What did our Advisory Committee members have to say about Open Licensing?

Our third post in a series on Working Openly at Vancouver Foundation

Welcome to our third blog post in a series designed to share our highlights (and some of our challenges) as we move closer to defining our Open Licensing Policy, due to launch in January 2017.

Vancouver Foundation asked our Advisory Committee members to help us take a ‘big picture’ look at our grant making work  to determine if we could see any major opportunities or risks ahead of us when asking grantees to openly license their work – a requirement due to launch in January 2017. Click here to read more about our project progress to date.

At Vancouver Foundation, our Advisory Committee members decide which projects get funding, after reviewing multiple applications that have undergone extensive review and validation by our grant managers. Advisors debate the merits of these applications, and apply their real-world expertise to evaluating which projects represent the best use of a limited pool of funds.

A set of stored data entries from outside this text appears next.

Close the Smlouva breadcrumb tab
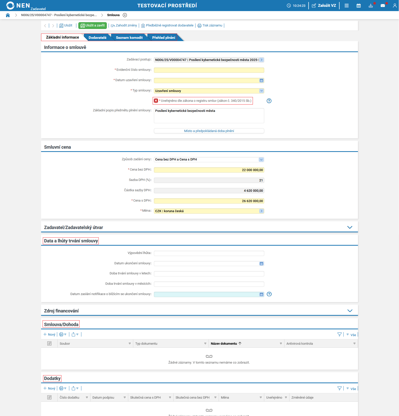399x416 pixels. (x=125, y=15)
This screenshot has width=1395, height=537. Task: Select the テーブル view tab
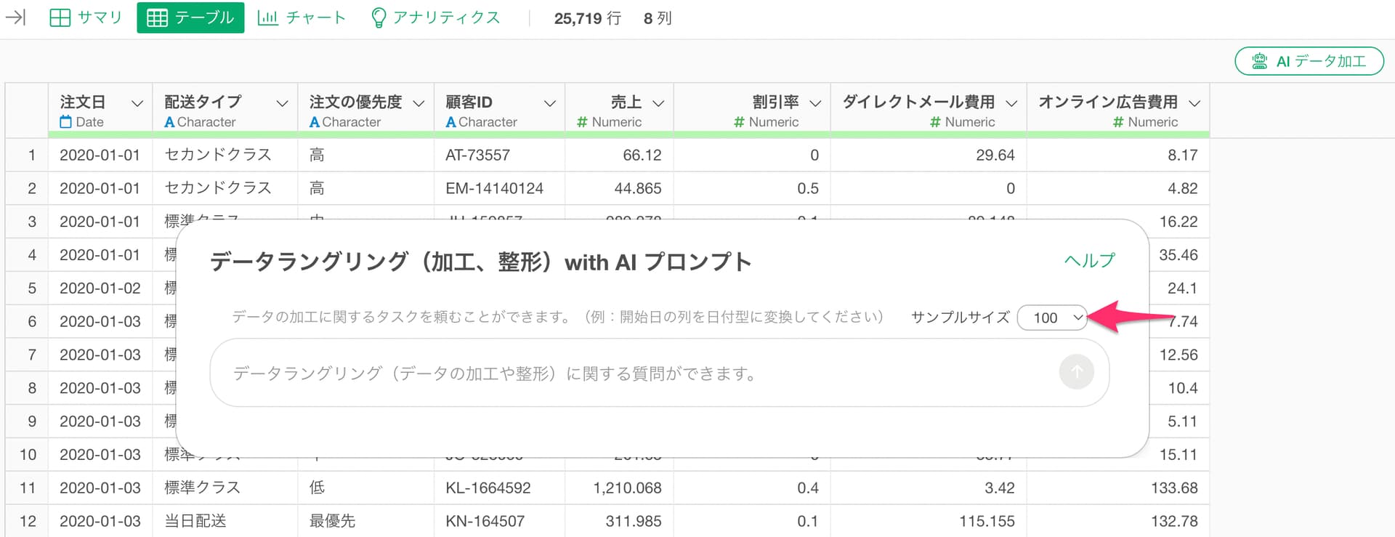pyautogui.click(x=190, y=17)
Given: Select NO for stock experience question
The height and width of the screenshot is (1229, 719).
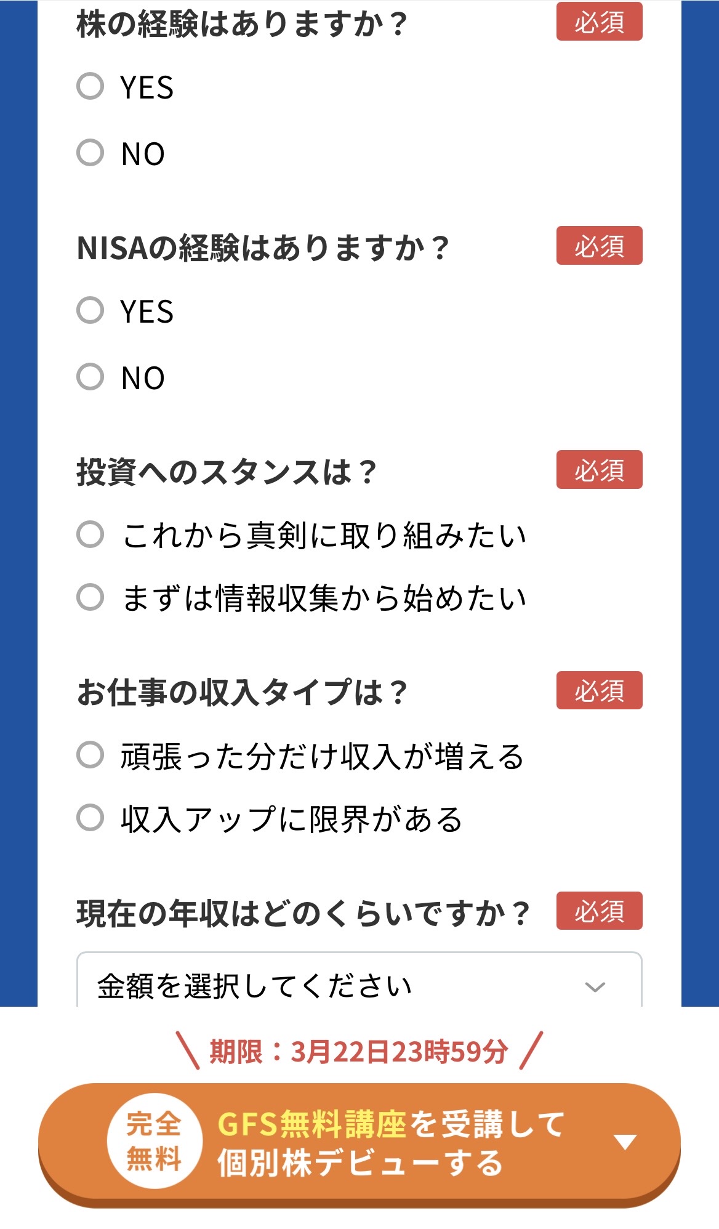Looking at the screenshot, I should pyautogui.click(x=90, y=153).
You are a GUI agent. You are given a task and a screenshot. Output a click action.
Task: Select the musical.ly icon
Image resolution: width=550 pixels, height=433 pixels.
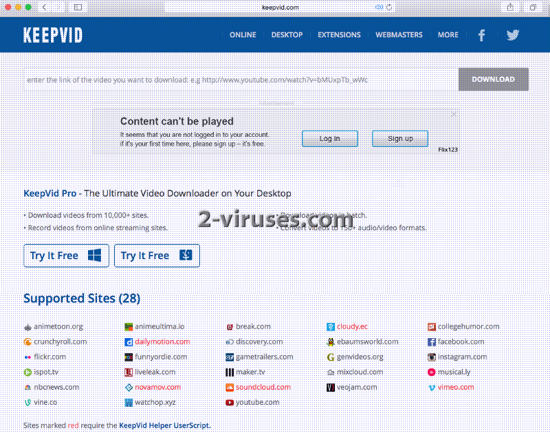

Our Advisors are experts in their fields, and are (some of) the best suited to challenge our assumptions, so it was with bated breath that we began our stakeholder sessions with them.

What did we ask them?

We began by asking our Advisors what kinds of content they believed grantees should be able to license openly. We didn’t limit the request to represent only the work they have seen so far, or the work they believed would be most valuable to release, but encouraged them to think about what types of content a foundation should require to be open.

The breadth and scope of content types our Advisors mentioned was surprising to us – we hadn’t anticipated that there would be such demand for materials to support grant making and knowledge sharing among peer organizations.  Right from the start, Vancouver Foundation was placed into the same spotlight as our grantees as a knowledge product creator.

We were also somewhat surprised to see the wide scope of materials suggested – from the more obvious toolkits and research articles most organizations might think of first when we think of ‘grantee knowledge products’, and expanding beyond those to best practices, partnership models, jargon lists, campaign ideas, budgets and more.

The content question was left wide open on purpose, so that we could move to the second stage of our dialogue and examine more closely what the risks and opportunities of releasing these content types might be – for Vancouver Foundation, for Advisors, and for grantees alike.

Taking a Deeper Dive

Here the ‘deeper dive’ on Risks and Opportunities tended to strongly align with many of the concepts we have heard about often in this project – that ‘duplicate’ efforts among grantee applications would be reduced, that the quality of applications would rise, and that there would be new opportunities to expand upon previously shared projects – and that might ideally align with our Develop Test Grow approach to funding for Field of Interest Projects.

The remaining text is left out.